__Task directions__.
All entries are to be returned verbatim.
-- -- --
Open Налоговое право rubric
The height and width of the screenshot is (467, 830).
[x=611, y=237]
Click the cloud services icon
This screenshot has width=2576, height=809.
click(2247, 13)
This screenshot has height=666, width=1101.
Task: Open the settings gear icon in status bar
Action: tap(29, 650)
-- -- --
__Response to this task__.
Open Налоговое право rubric
The height and width of the screenshot is (467, 830).
[x=611, y=237]
Click the cloud services icon
This screenshot has width=2576, height=809.
click(2247, 13)
This screenshot has height=666, width=1101.
Task: Open the settings gear icon in status bar
Action: tap(29, 650)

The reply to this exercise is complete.